CZECH REPUBLIC - A team of 36 people.
DENMARK - An aid package worth 12 million Danish crowns ($1.91 million) to go to relief work, including hospitals in need of medical equipment as well as securing food, water and shelter.
EGYPT - Two planes with medical supplies.
FRANCE - 55 security personnel, 6 tonnes of health equipment and around 10 emergency doctors.
President Emmanuel Macron will fly on Thursday to Beirut, where he will meet with political figures.
GERMANY - Germany will, if possible, send a 47-strong rescue team. Also 1 million euros in immediate aid via the German Red Cross to establish first aid stations in Beirut and provide medical equipment.
GREECE - A team of 12 personnel, a rescue dog and two special purpose vehicles.
HUNGARY - Budapest is providing 1 million euros of humanitarian aid to help with life-saving efforts and reconstruction.
The aid will be provided to the charitable arm of the Maronite Church in Lebanon.
IRAN - Nine tonnes of food, as well as medicine, medical equipment, medical personnel and a field hospital to Lebanon, according to Iranian media.
IRAQ - A plane with emergency medical aid.
ITALY - Two Air Force planes with eight tonnes of medical equipment and a team of experts, according to Italian news agency ANSA.
KUWAIT - Kuwait has delivered medical aid and other essentials.
NETHERLANDS - A 67-person search and rescue team.
NORWAY - 40 tonnes of medical equipment and 25 million Norwegian crowns ($2.79 million) in financial help.
POLAND - Medical materials and trained Polish rescuers.
Poland’s State Fire Service will send 39 rescuers and four dogs. The flight is ready to leave as soon as Wednesday, once it gets approval from Lebanese authorities, the prime minister’s office said.
QATAR - The country dispatched the first of four planned flights on Wednesday with medical aid, and will deliver two field hospitals of 500 beds each, equipped with respirators and other necessary medical supplies.
RUSSIA - Five planes carrying medical equipment, a field hospital and medical personnel. All medical staff traveling to Beirut will be equipped with personal protective gear in light of the coronavirus pandemic.
TUNISIA - Two planes carrying food and medical aid. The president said his country could treat up to 100 of the casualties in its hospitals.
TURKEY - Turkey’s Humanitarian Relief Foundation (IHH) is helping in the search for survivors, digging through debris to look for people and recover bodies.
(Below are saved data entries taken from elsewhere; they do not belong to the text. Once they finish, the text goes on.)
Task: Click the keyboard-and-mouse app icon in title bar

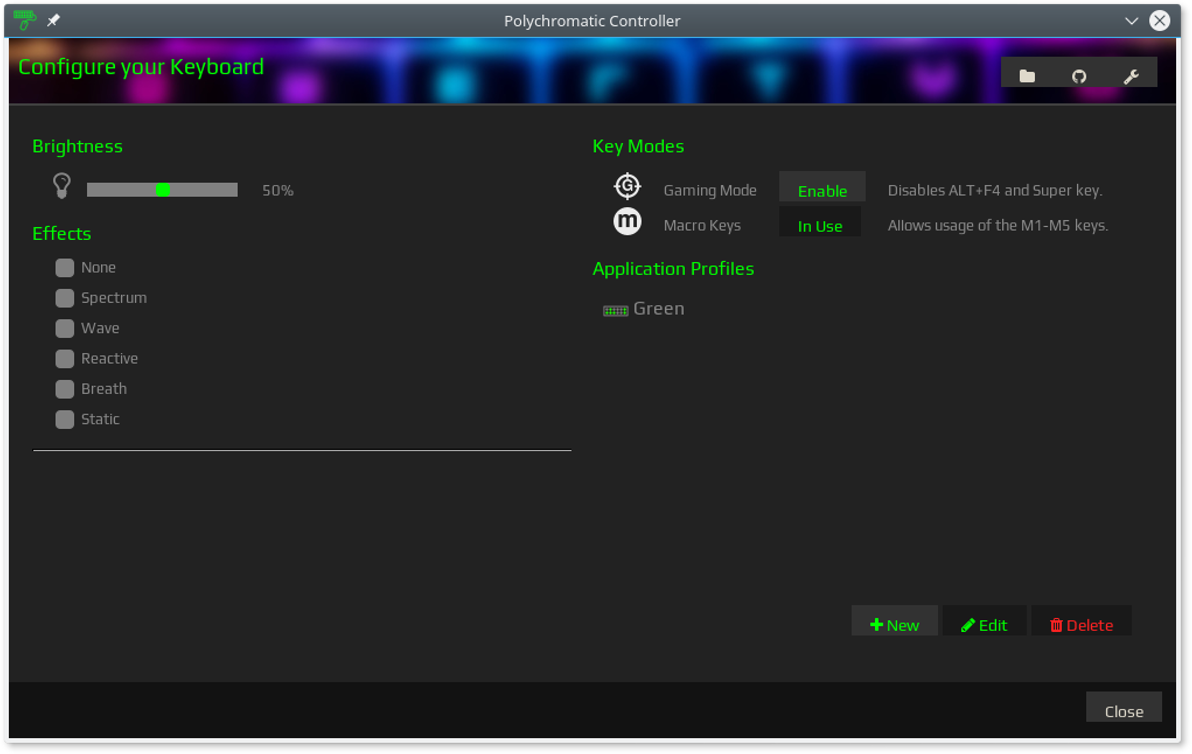Action: (x=24, y=20)
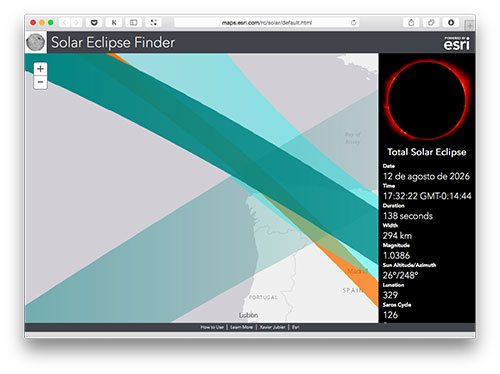Viewport: 500px width, 374px height.
Task: Open the Learn More footer link
Action: point(241,327)
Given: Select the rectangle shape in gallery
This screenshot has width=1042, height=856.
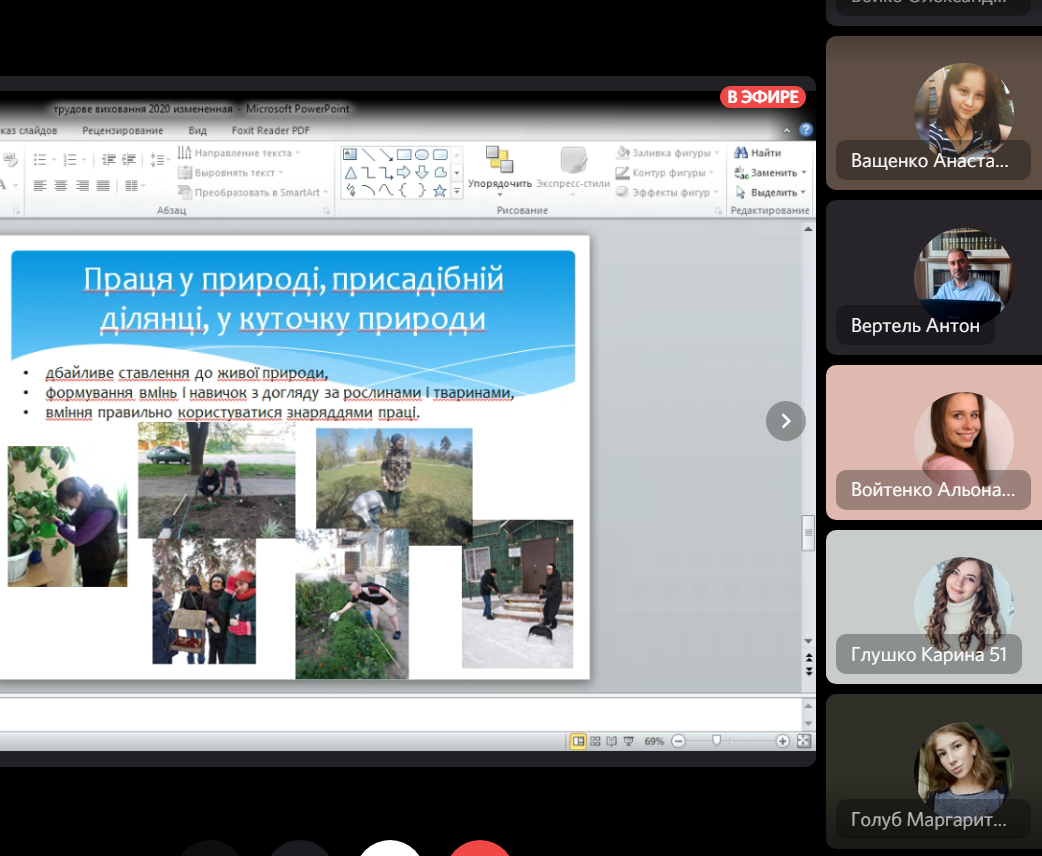Looking at the screenshot, I should [404, 154].
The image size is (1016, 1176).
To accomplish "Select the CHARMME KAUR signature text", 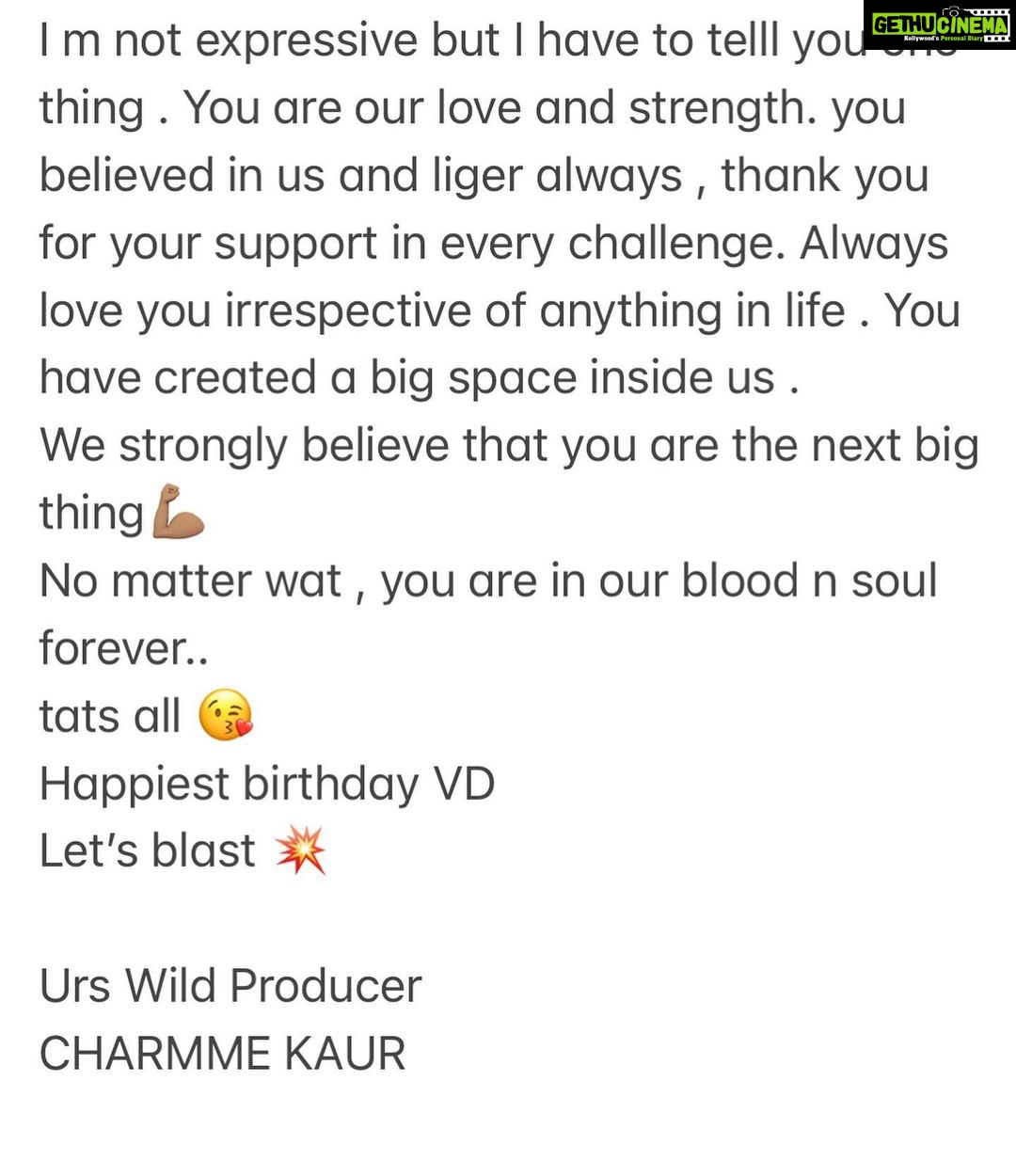I will [x=223, y=1053].
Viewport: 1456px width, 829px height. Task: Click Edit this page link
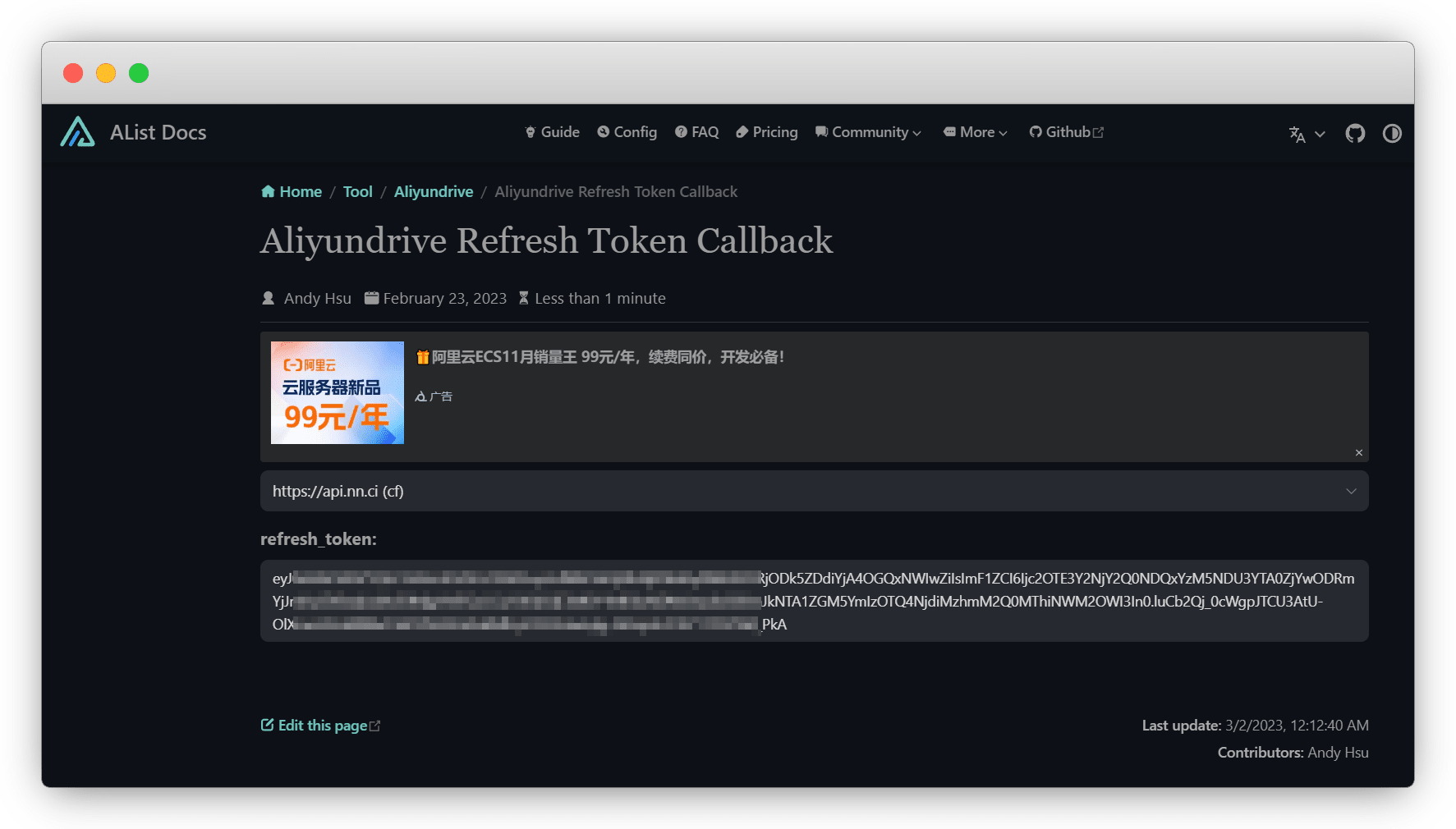coord(321,726)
The group has also mobilised a kitchen at a Palestinian refugee camp to deliver food to those in need, said Mustafa Ozbek, an Istanbul-based IHH official.
EUROPEAN UNION - Activating a programme that helps countries after natural disasters, and more than 100 firefighters are being deployed with vehicles, dogs and equipment for search and rescue operations.
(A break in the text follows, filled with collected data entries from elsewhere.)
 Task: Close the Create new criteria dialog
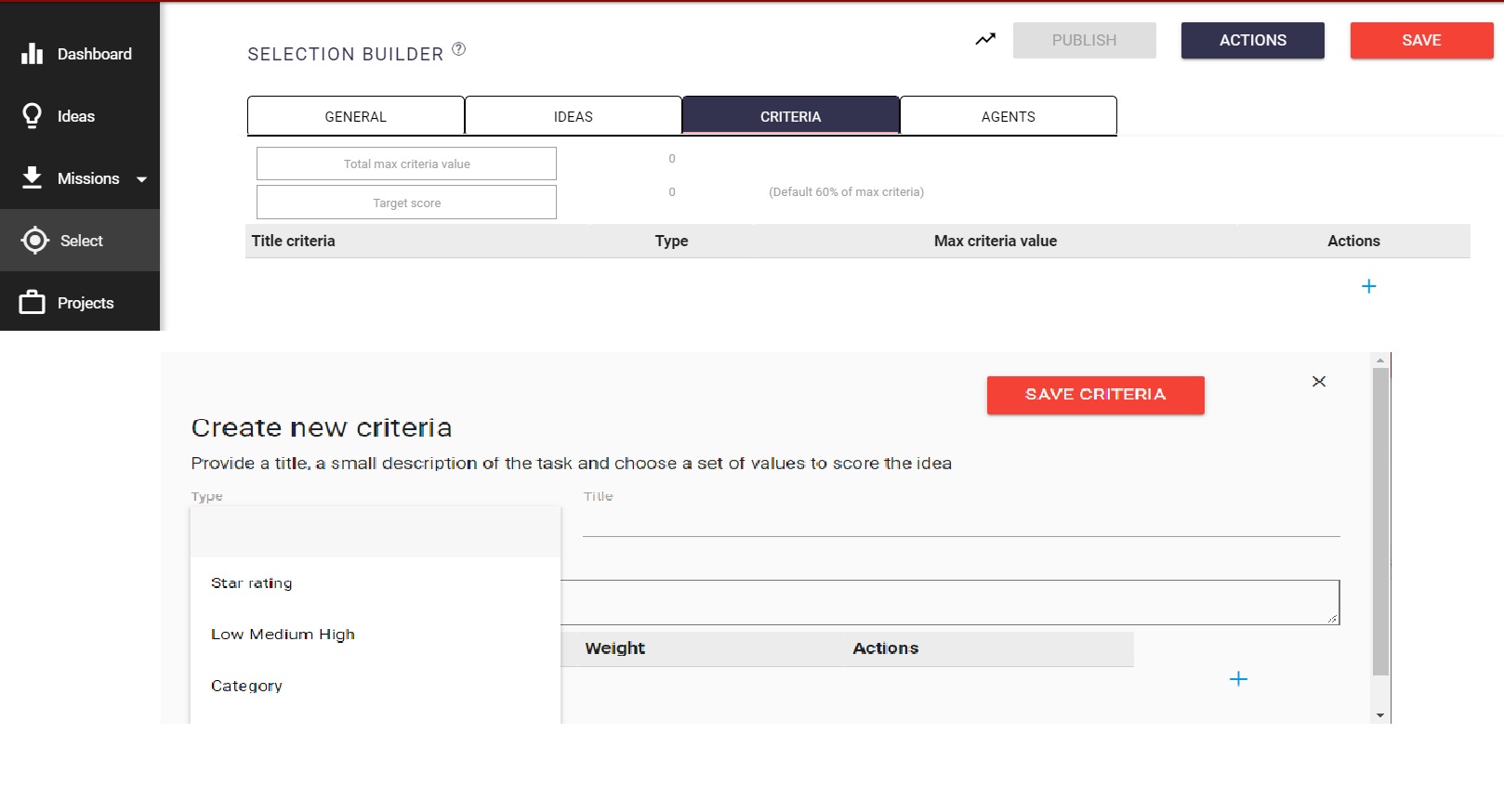(x=1318, y=381)
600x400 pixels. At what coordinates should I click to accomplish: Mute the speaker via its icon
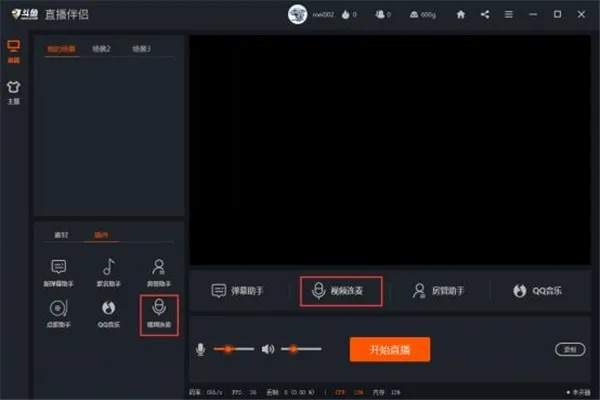click(267, 349)
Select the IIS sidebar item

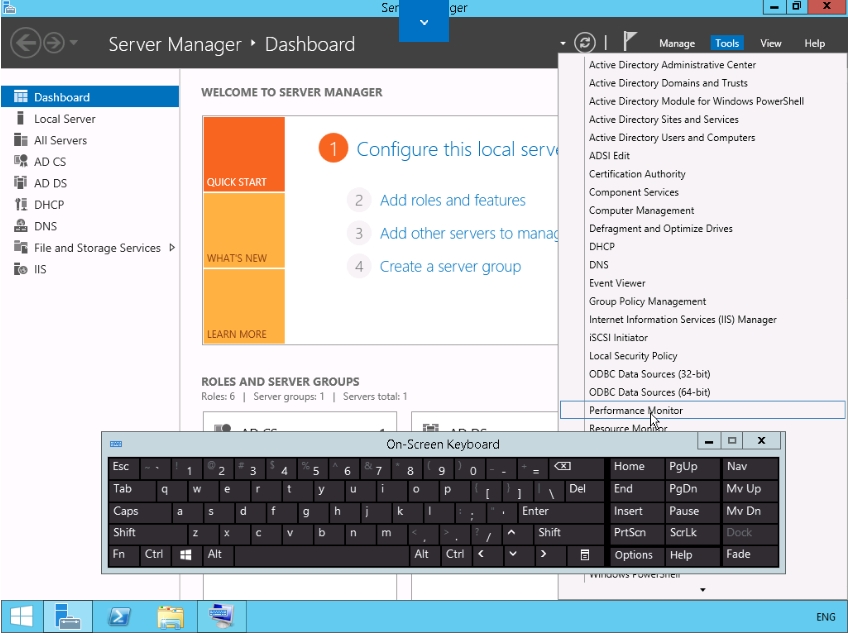click(x=40, y=269)
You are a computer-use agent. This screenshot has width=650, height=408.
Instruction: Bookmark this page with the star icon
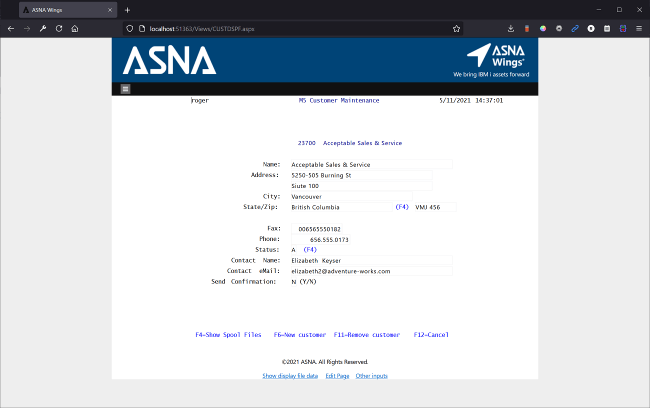(x=456, y=29)
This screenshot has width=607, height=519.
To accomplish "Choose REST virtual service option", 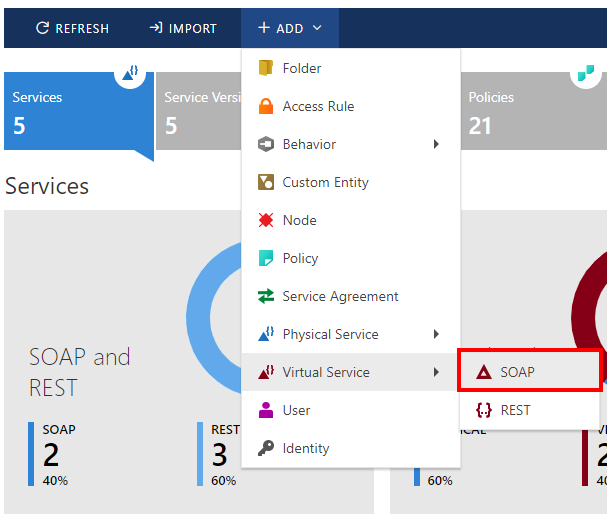I will point(515,410).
The EU also activated its Copernicus satellite mapping system to help assess the damage.
WHO, IFRC and UNITED ARAB EMIRATES - The World Health Organization, the International Federation of Red Cross and Red Crescent Societies and the United Arab Emirates have sent medical supplies, including personal protective equipment, medicine and surgical equipment.
WORLD BANK - The group said it would work with Lebanon’s partners to mobilize public and private financing for reconstruction and recovery, and “would be also willing to reprogram existing resources and explore additional financing to support rebuilding lives and livelihoods of people impacted by this disaster.”